Il voit dans l’état actuel du football congolais un défi stimulant plutôt qu’un obstacle insurmontable.
« Quand je vois certains présidents de ligues travailler encore comme à l’âge de la pierre, c’est un challenge. Mais avoir peur ? Non. »
Pour justifier cette sérénité, Mosengo-Omba convoque son expérience à la CAF. À son arrivée en 2021, l’instance continentale traversait, selon lui, une crise profonde.
« Il manquait un million de dollars pour payer six mois de salaires des employés. Lorsque j’ai quitté la CAF, il y avait au moins 120 millions de dollars de trésorerie et les compétitions avaient atteint un niveau que personne n’attendait. »

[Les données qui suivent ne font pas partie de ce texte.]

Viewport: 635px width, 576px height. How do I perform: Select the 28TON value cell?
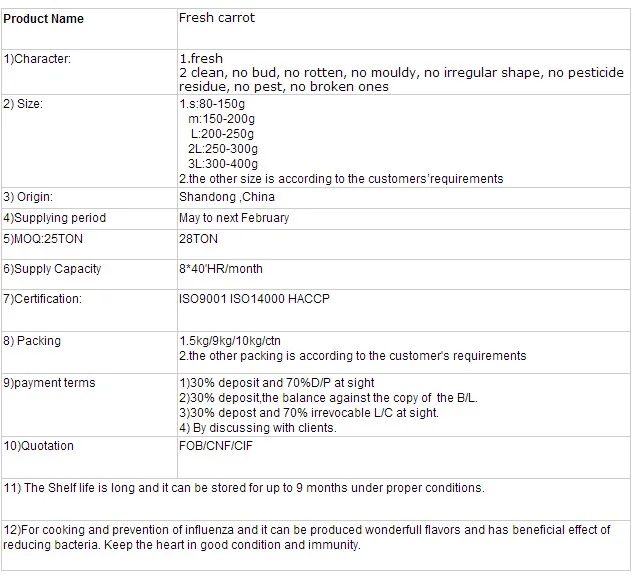point(198,240)
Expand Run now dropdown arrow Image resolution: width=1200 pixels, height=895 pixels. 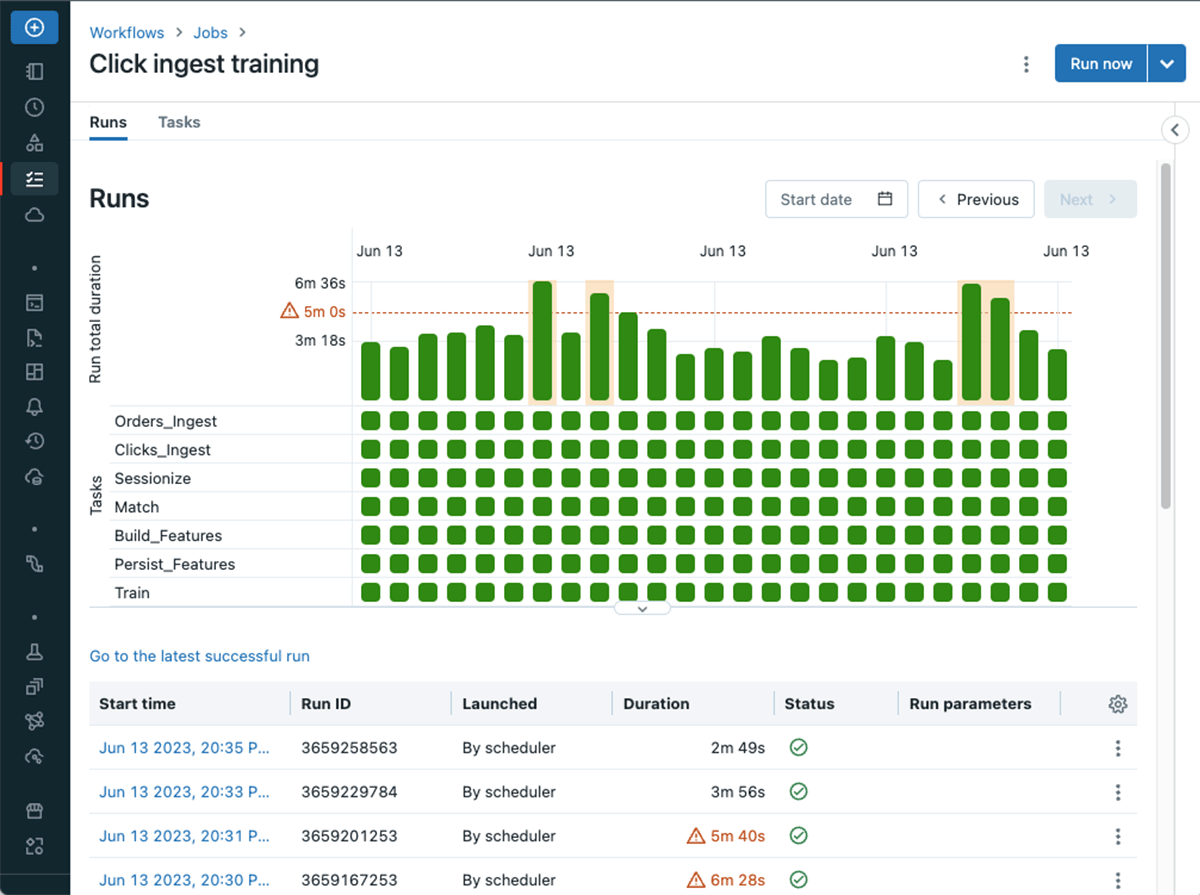point(1167,64)
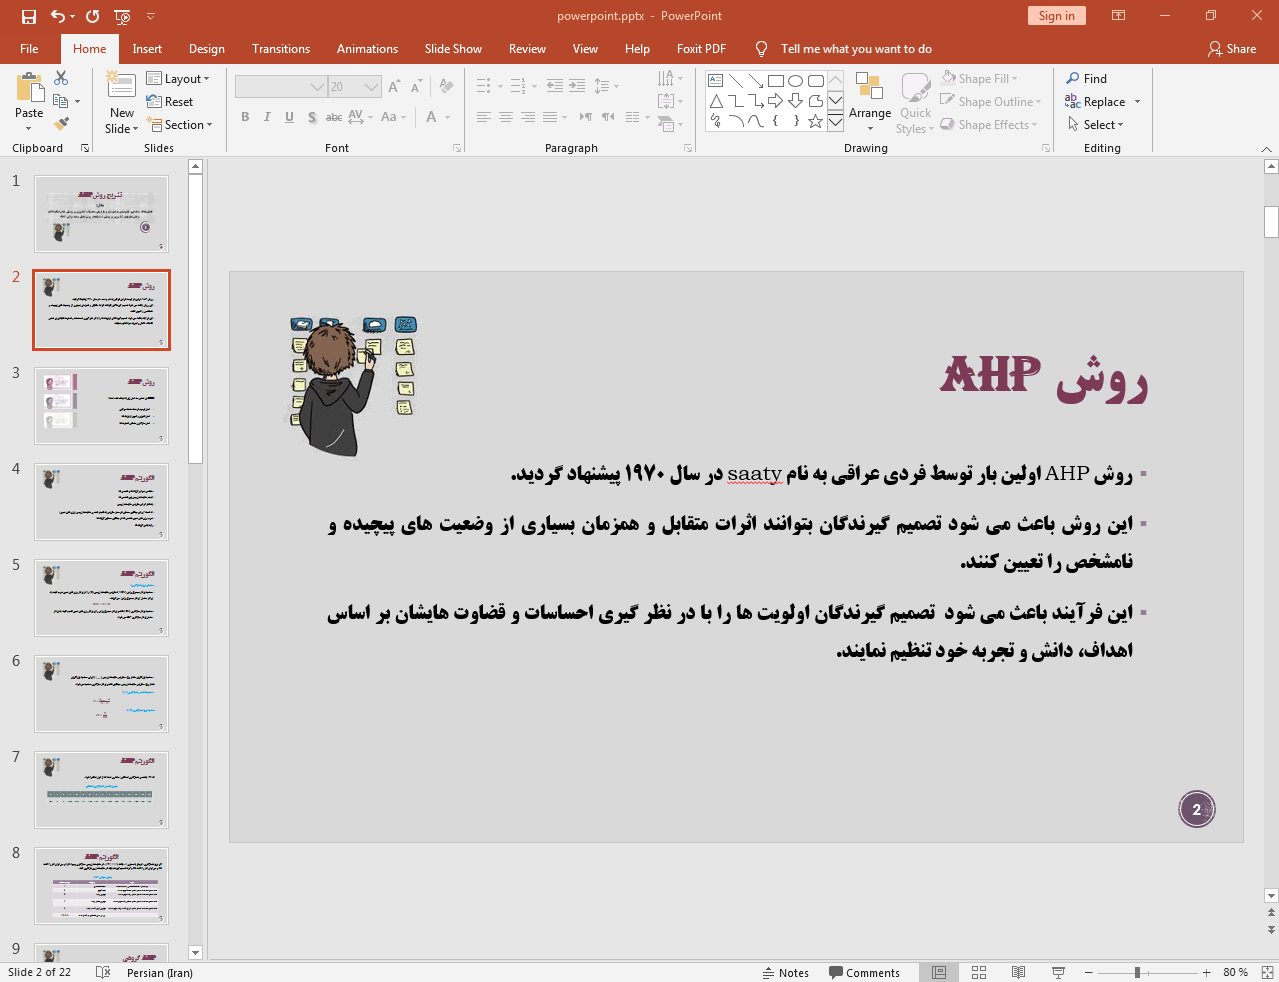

Le candidat de 66 ans assure que la recette est simple : instaurer des règles claires et les appliquer avec rigueur.
« Ce que nous allons faire n’est pas très compliqué. Il suffit de faire les choses dans les règles. »
Mosengo-Omba refuse toutefois toute posture triomphaliste. Il rappelle que les résultats obtenus à la CAF ne relevaient ni de la magie ni d’une quelconque supériorité.
« Cela ne veut pas dire que ceux qui étaient là avant étaient moins intelligents. Nous avons simplement mis des règles en place et les avons appliquées. »
Entouré d’une équipe qu’il juge solide, le seul candidat encore en lice affiche une conviction intacte : la FECOFA peut être redressée si la gouvernance redevient une question de méthode, de discipline et de volonté.